Data: 2003-01-02 21:37:44
Temat: Re: życie po długotrwałej reanimacji
Od: "Andrzej Glowacki" <f...@p...onet.pl>
Pokaż wszystkie nagłówki
> Użytkownik "Monika" <m...@p...onet.pl> napisał w wiadomości
> Jakie są rokowania w przypadku zawału serca u 62 letniego mężczyzny,
> zdrowego, nigdy nie chorującego, bardzo dużo pracującego, który wraz z
> zawałem utracił tętno i oddech.
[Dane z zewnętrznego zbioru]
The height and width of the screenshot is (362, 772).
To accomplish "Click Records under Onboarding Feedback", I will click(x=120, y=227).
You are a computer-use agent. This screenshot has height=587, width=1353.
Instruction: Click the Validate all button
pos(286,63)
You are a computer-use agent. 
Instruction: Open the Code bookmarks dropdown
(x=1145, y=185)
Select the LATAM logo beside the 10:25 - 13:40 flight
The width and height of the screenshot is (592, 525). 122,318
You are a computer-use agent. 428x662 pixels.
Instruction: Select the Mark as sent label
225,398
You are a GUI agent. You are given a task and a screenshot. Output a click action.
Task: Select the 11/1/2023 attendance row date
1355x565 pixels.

Akcja reanimacyjna była podjęta przez
> przypadkowego człowieka od razu, zespół reanimacyjny dojechał po 10
> minutach. Słabe tętno uzyskali po ok 30 - 40 minutach i w tym stanie
trafił
> na oddział kardiologii (IOK). Już 6 dobę jest w stanie głębokiej śpiączki
i
> ma słabe reakcje na bodźce zewnętrzne. Lekarze określają stan jako
> ustabilizowany ciężki (odzyskał naturalne tętno, serce bije bez
wspomagania
> 60-80, nie ma natomiast własnego oddechu, jest podłączony od początku do
> respiratora). Czy ktoś się spotkał z podobnym przypadkiem, który ocalał i
> powrócił do żywych, jak sprawność fizyczna i psychiczna?
> Bardzo prosimy o odpowiedź, tracimy już nadzieję
> Monika z rodziną
Przypuszczam, że jest to zbyt poważna sprawa aby ktokolwiek mógł coś tutaj
wyrokować. Wydaje mi śię, że pozostało tylko cierpliwe czekanie.